**Entries supplied:**
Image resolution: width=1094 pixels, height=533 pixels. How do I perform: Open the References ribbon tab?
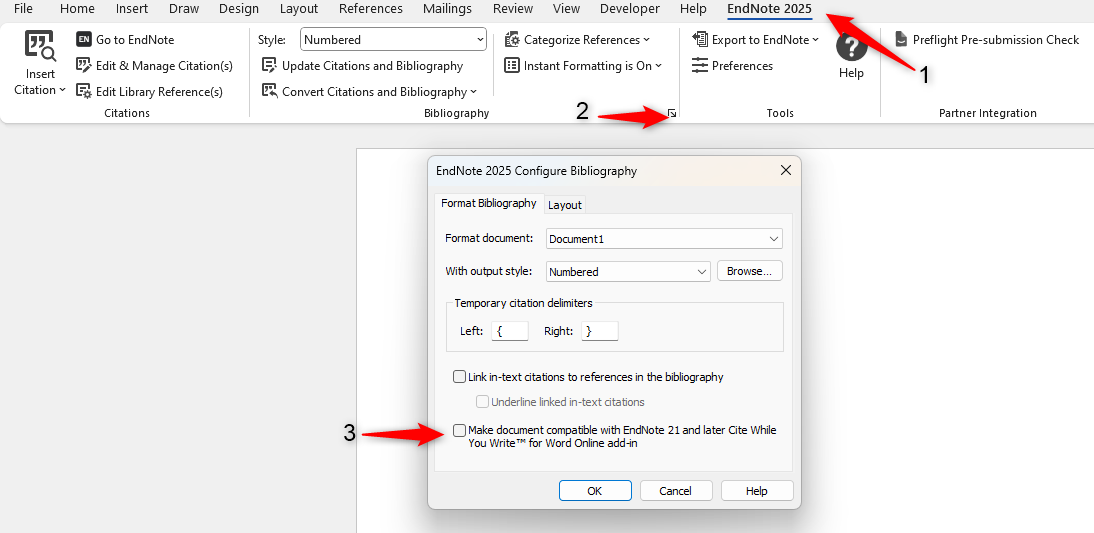tap(370, 9)
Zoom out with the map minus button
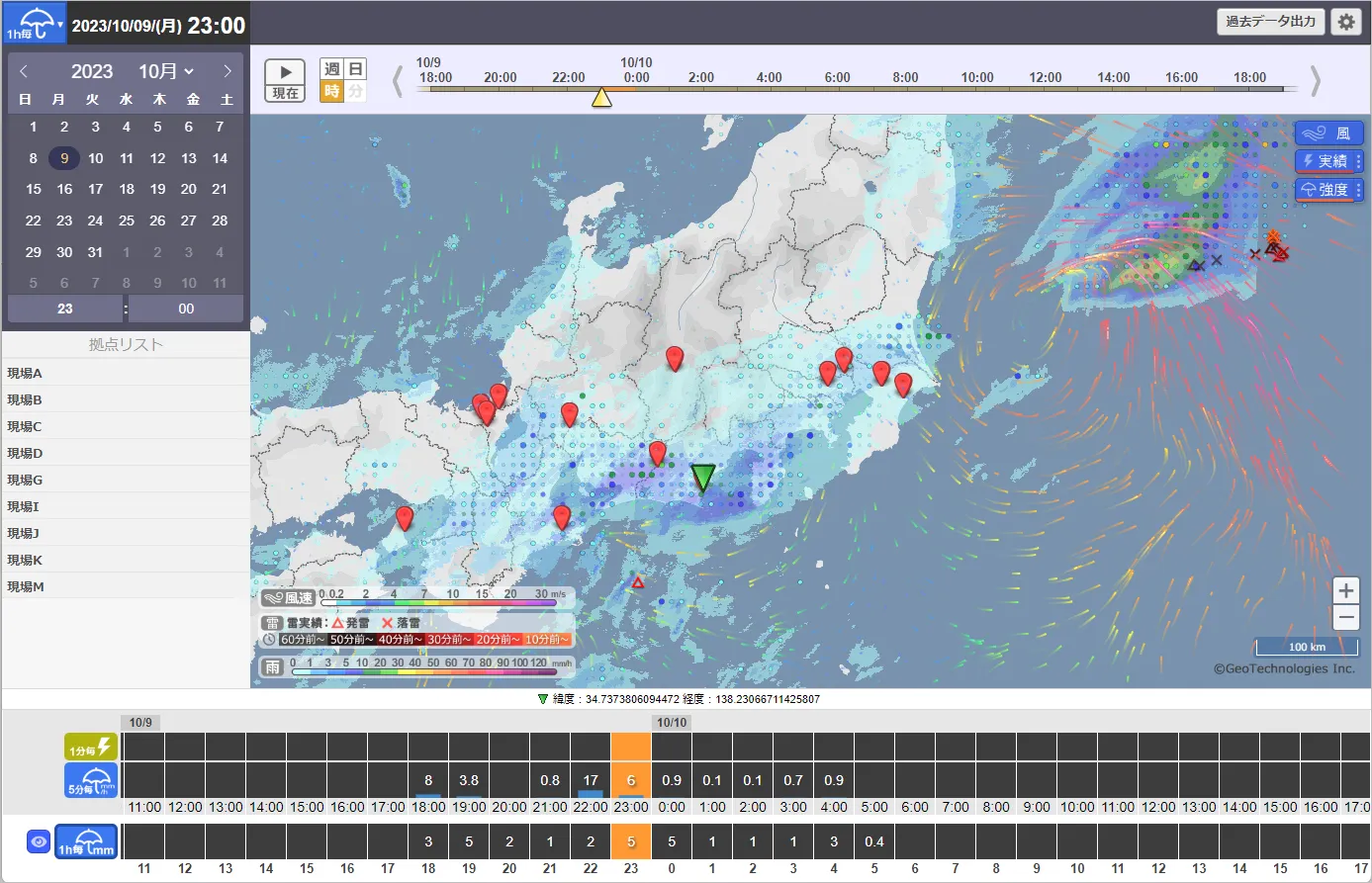Viewport: 1372px width, 883px height. click(1345, 618)
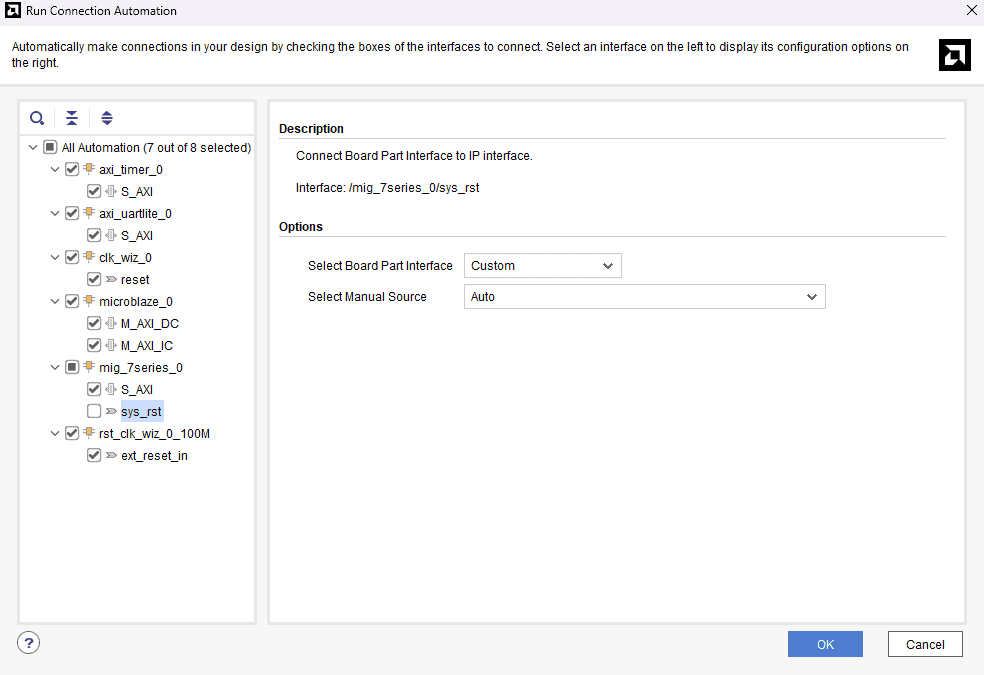Uncheck the ext_reset_in checkbox
The image size is (984, 675).
click(94, 455)
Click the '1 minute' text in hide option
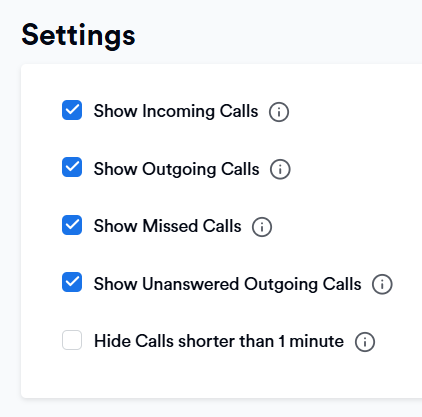Image resolution: width=422 pixels, height=417 pixels. pos(311,341)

**Brief:**
Set down the entire material verbatim, with each picture left out.

**Finished task:**
Image resolution: width=1094 pixels, height=533 pixels. How do I perform: Open the References ribbon tab?
tap(370, 9)
Zoom out with the map minus button
Viewport: 1372px width, 883px height. click(1345, 618)
Uncheck the ext_reset_in checkbox
The image size is (984, 675).
click(94, 455)
Click the '1 minute' text in hide option
Image resolution: width=422 pixels, height=417 pixels. pos(311,341)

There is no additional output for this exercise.